Dataset entries
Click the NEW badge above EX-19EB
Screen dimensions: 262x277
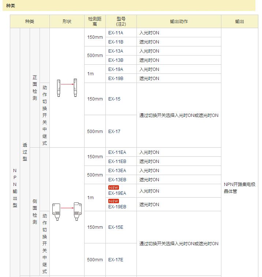[113, 201]
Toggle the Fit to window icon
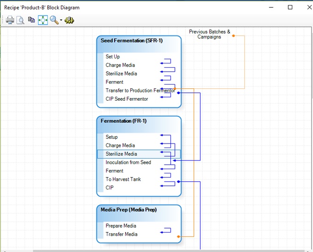 coord(43,20)
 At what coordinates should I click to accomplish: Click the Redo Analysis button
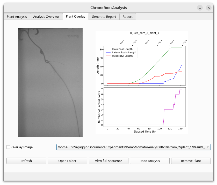(150, 161)
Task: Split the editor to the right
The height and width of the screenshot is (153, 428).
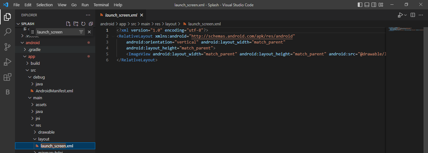Action: [413, 15]
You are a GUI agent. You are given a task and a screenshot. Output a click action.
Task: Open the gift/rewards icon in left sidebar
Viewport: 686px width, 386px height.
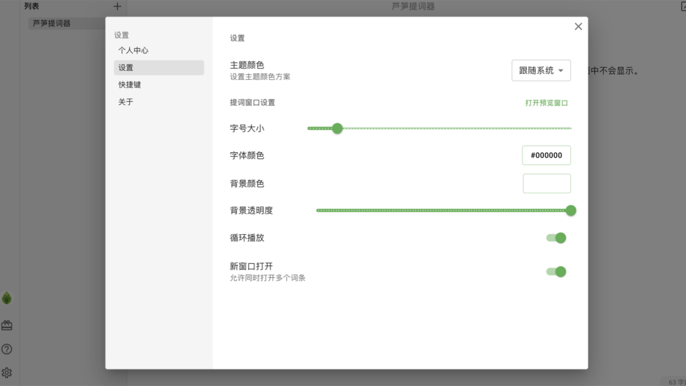[7, 325]
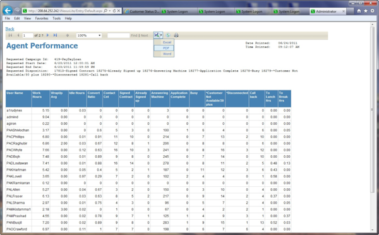The width and height of the screenshot is (379, 235).
Task: Click the browser back arrow button
Action: pos(8,11)
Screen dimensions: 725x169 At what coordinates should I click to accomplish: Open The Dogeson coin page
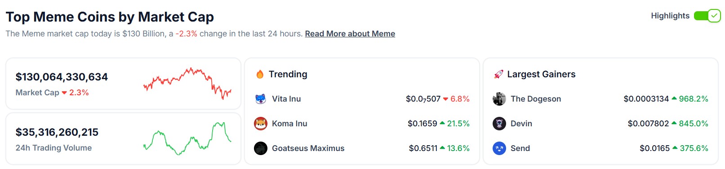point(536,99)
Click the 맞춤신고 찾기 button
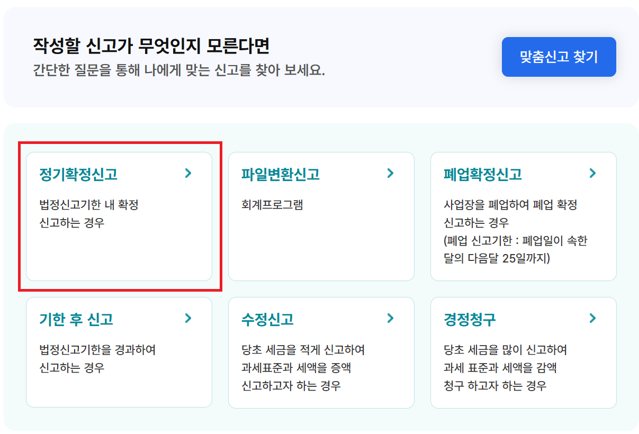This screenshot has height=434, width=639. [559, 58]
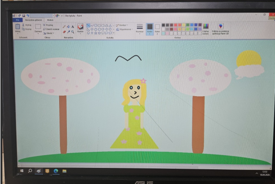Viewport: 275px width, 184px height.
Task: Open Edytuj kolory color editor
Action: (x=205, y=29)
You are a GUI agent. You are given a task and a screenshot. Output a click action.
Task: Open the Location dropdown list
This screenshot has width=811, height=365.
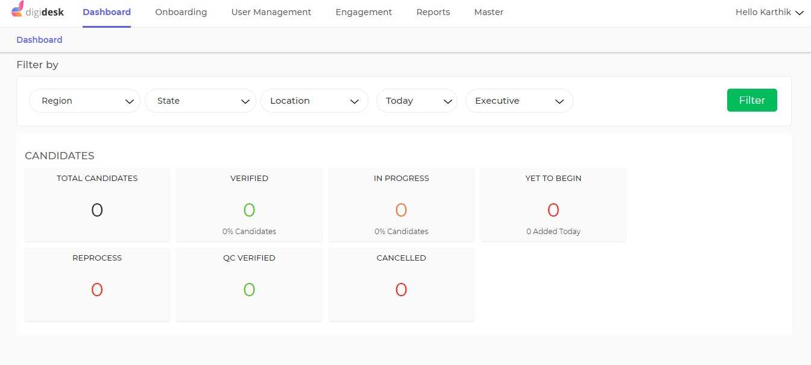coord(314,101)
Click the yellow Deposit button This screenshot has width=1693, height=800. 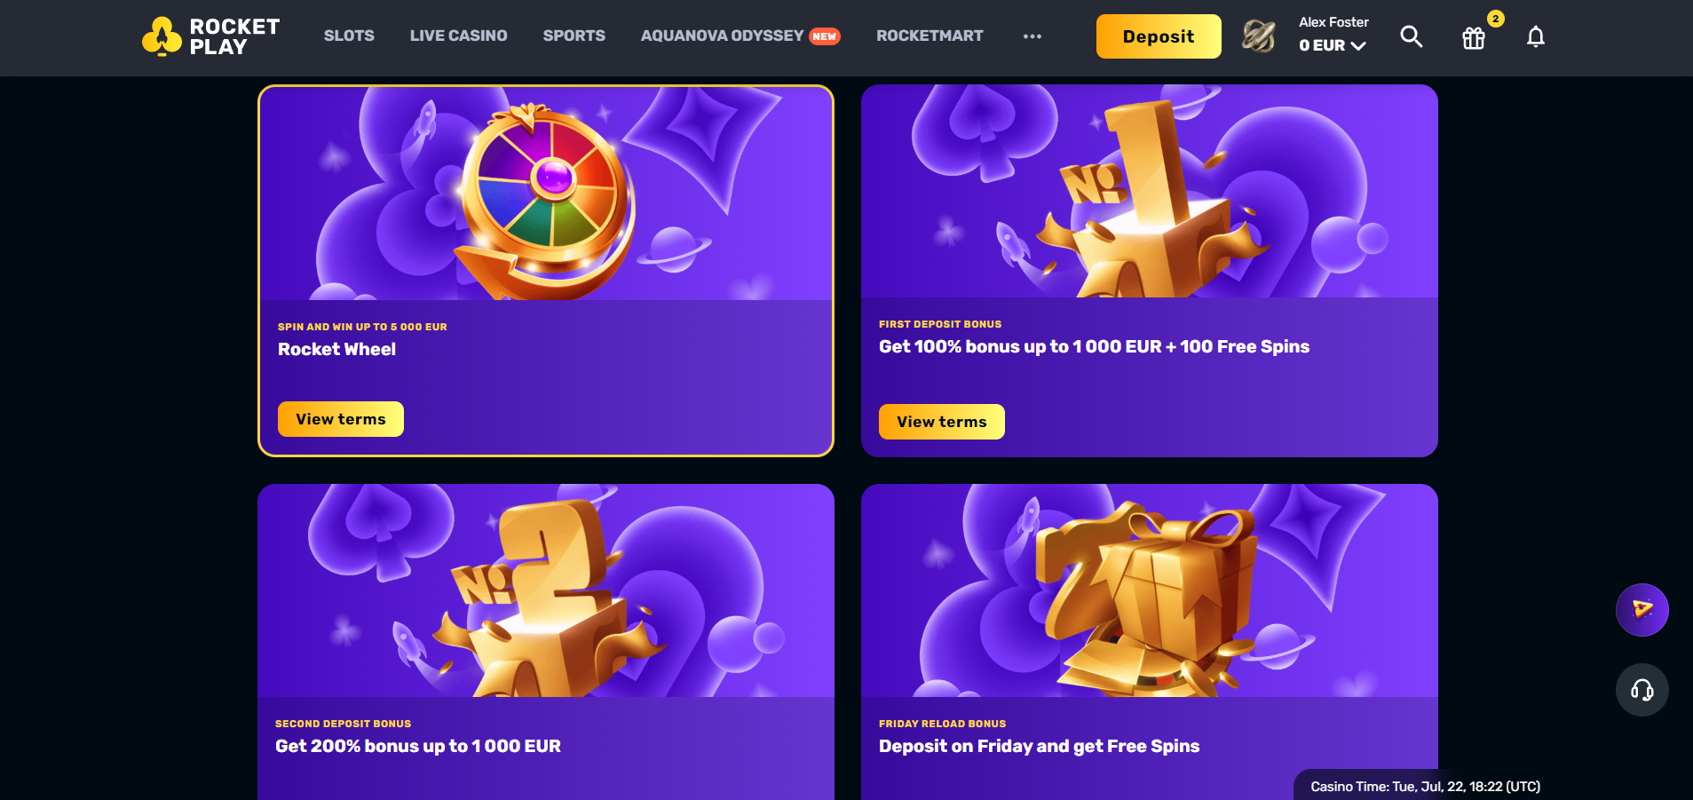(1159, 36)
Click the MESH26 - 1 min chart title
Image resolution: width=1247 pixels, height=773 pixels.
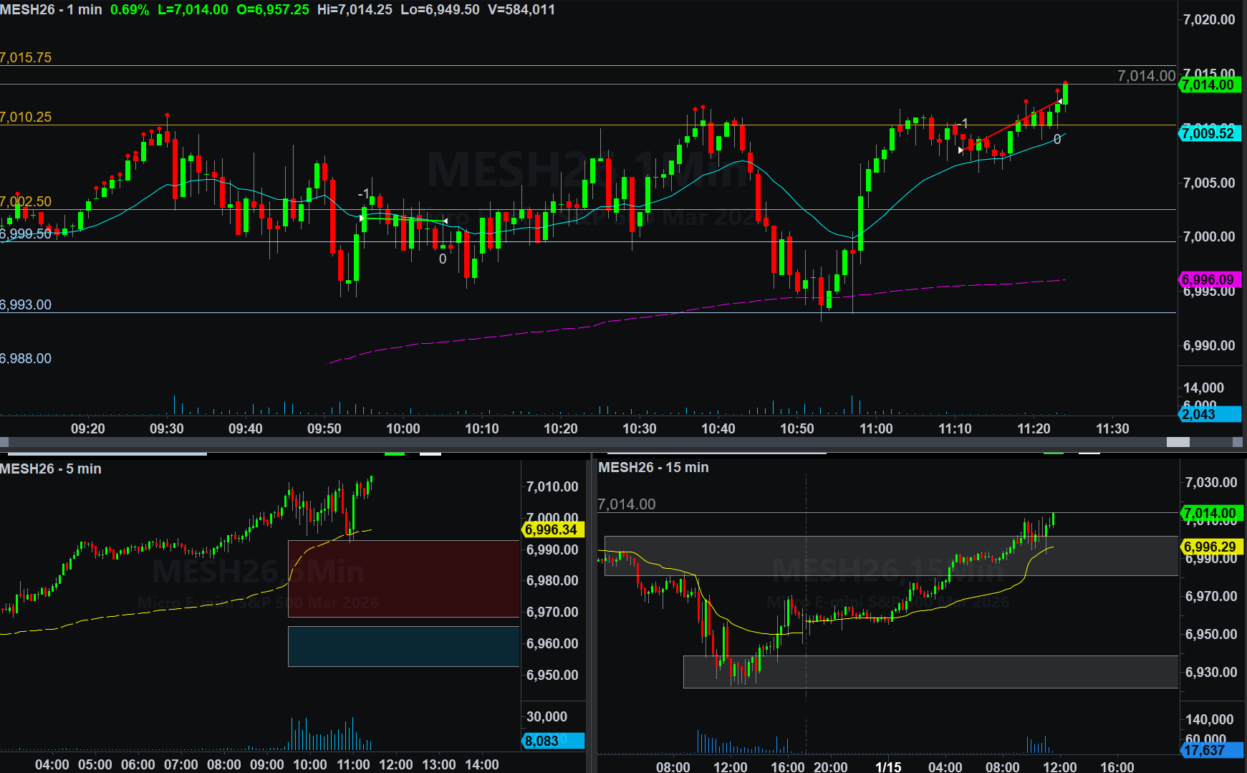coord(51,10)
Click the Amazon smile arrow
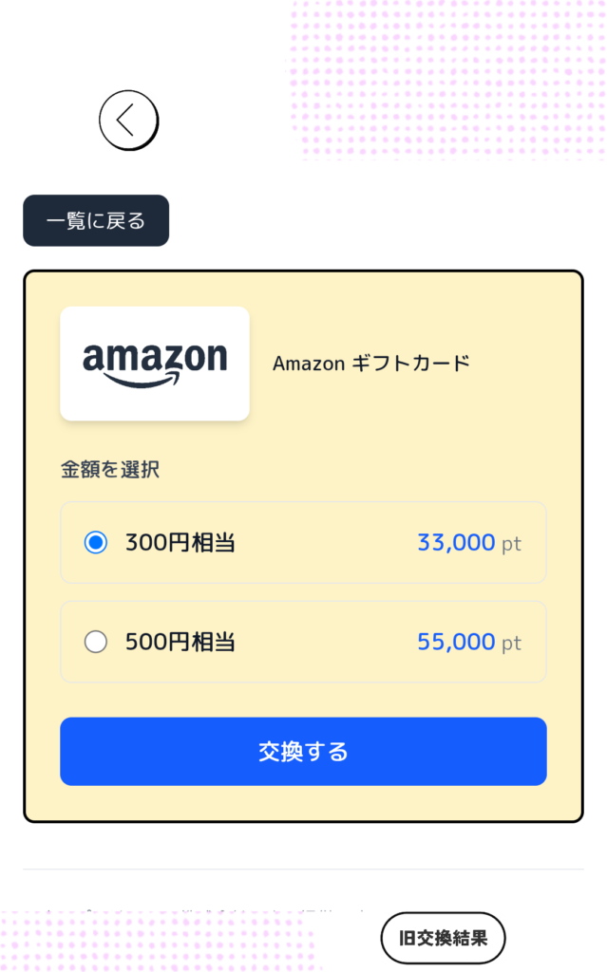 click(155, 383)
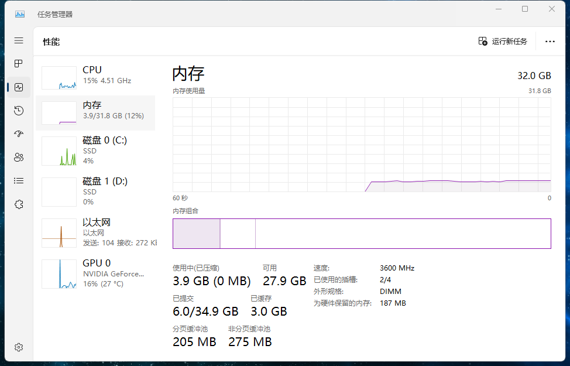Image resolution: width=570 pixels, height=366 pixels.
Task: Select the Performance page icon
Action: pyautogui.click(x=19, y=87)
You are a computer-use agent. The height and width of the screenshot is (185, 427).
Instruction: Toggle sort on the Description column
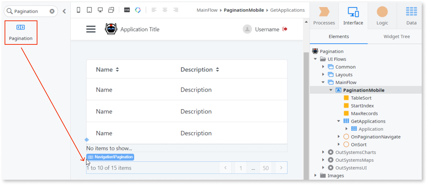click(217, 70)
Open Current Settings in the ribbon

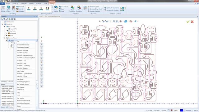[3, 9]
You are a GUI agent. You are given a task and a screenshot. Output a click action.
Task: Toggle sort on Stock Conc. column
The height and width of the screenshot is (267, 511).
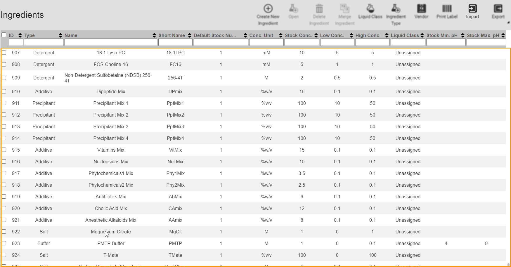tap(316, 35)
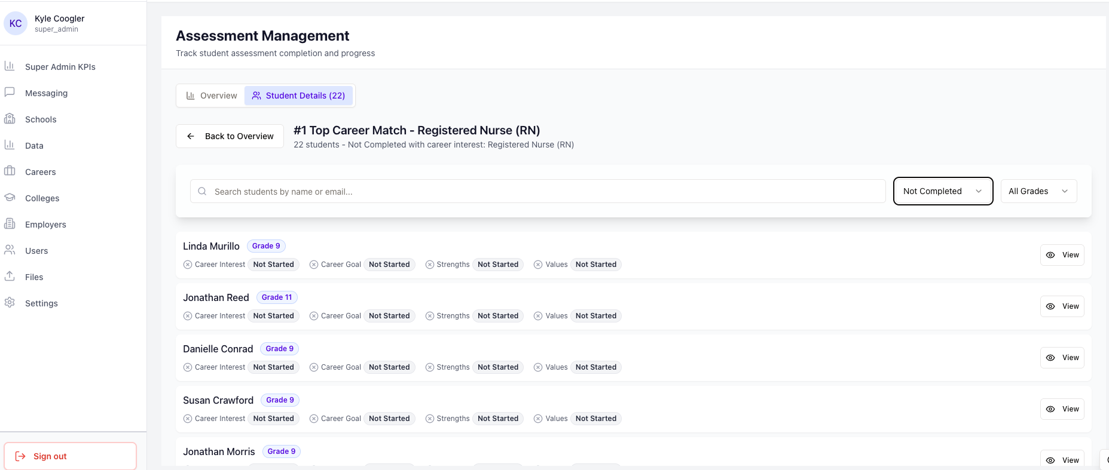The image size is (1109, 470).
Task: Expand the All Grades filter dropdown
Action: point(1038,191)
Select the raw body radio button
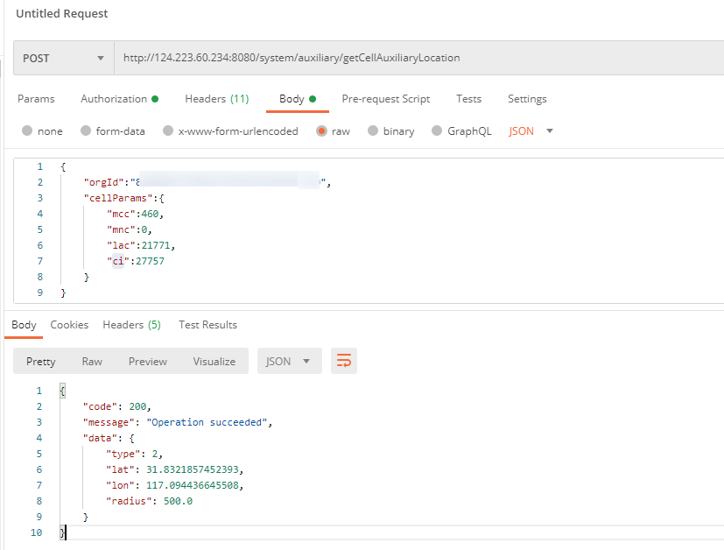The width and height of the screenshot is (724, 550). click(322, 131)
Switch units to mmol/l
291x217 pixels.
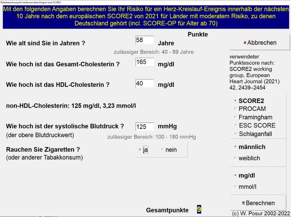[236, 187]
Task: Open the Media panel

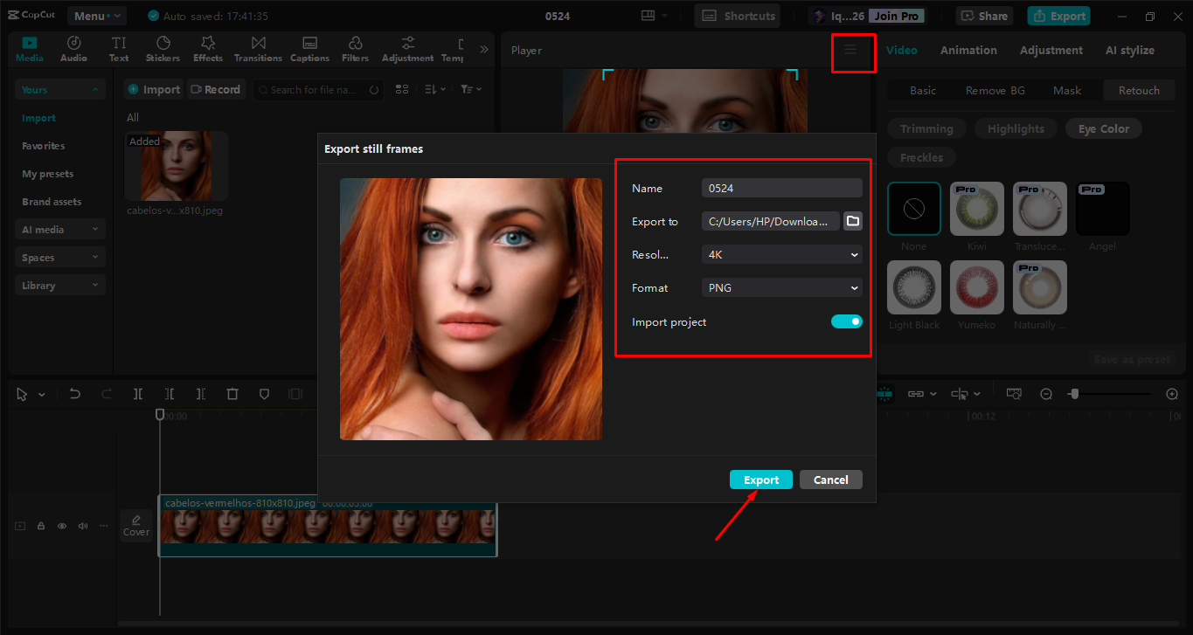Action: pyautogui.click(x=29, y=48)
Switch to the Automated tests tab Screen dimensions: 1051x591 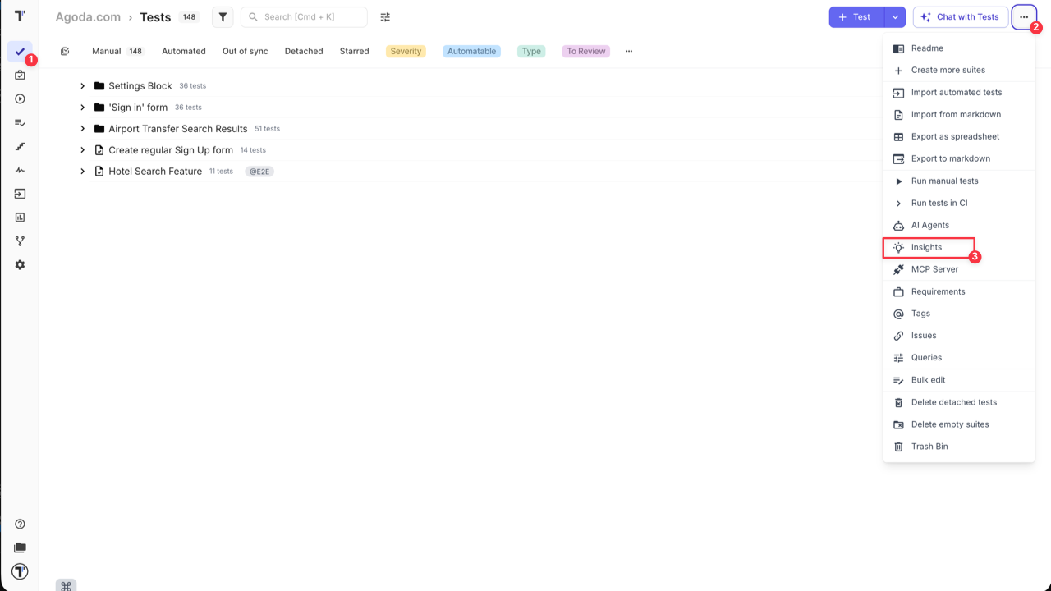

What is needed:
Each line from the one holding "Switch units to mmol/l" through the final line of the data needs to be transcribed exactly. Include both ends, skip the pictures, and add nothing.

Answer to this exercise:
Switch units to mmol/l
291x217 pixels.
[236, 187]
Task: Open the Media panel

Action: pyautogui.click(x=29, y=48)
Switch to the Automated tests tab Screen dimensions: 1051x591 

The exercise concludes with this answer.